RECORDS PROVIDED:
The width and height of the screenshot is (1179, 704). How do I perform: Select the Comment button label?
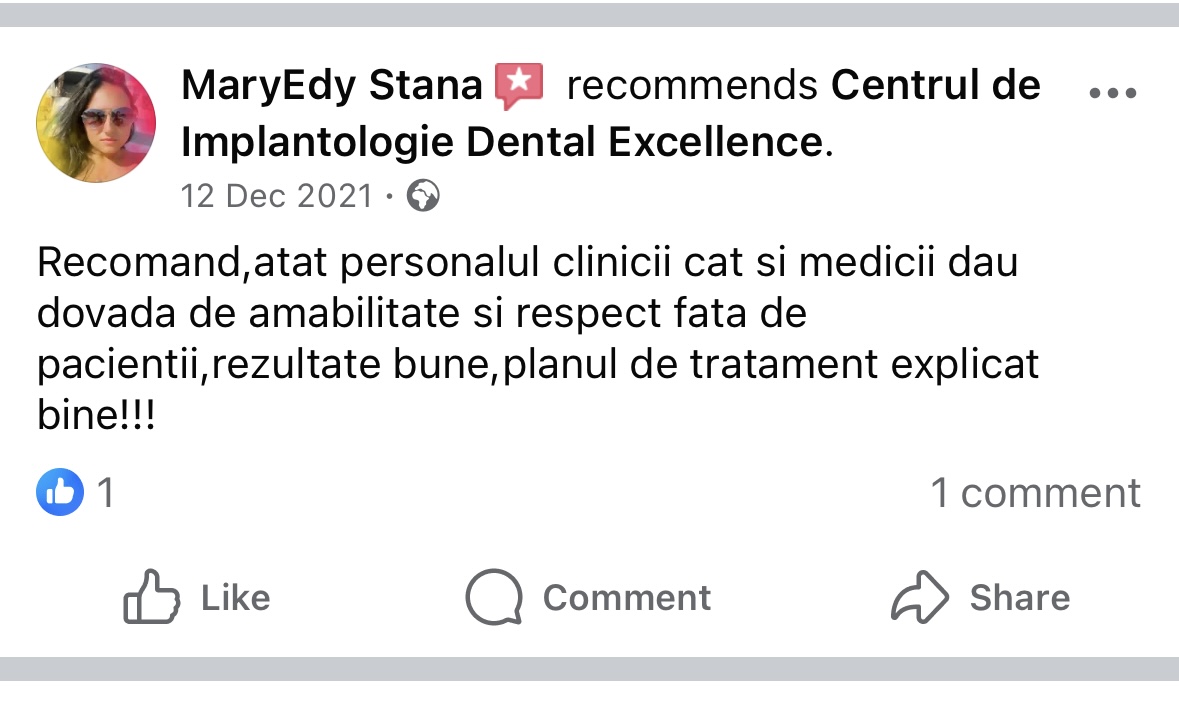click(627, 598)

==

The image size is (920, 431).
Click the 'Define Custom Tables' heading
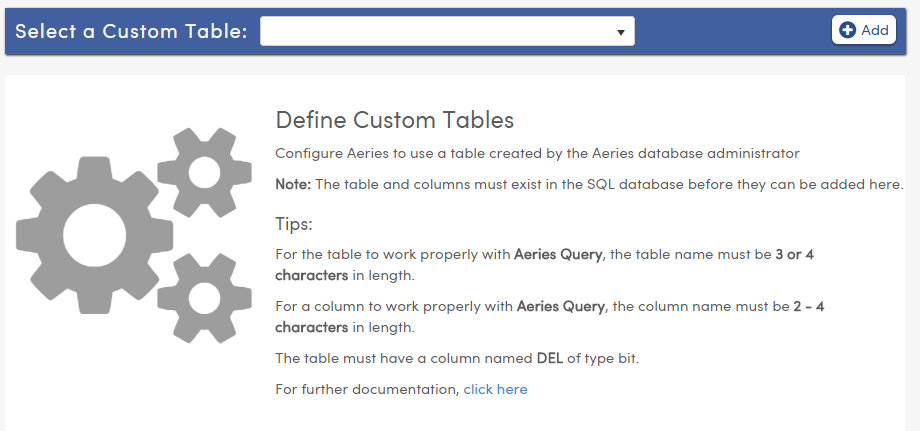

==

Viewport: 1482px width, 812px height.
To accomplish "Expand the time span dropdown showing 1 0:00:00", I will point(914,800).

EXERCISE OBJECTIVE: All that is wanted is the stretch of lines above from the one containing "The image size is (920, 431)." through the one containing "Click the 'Define Custom Tables' heading", duplicated exactly.

TASK ANSWER:
The image size is (920, 431).
Click the 'Define Custom Tables' heading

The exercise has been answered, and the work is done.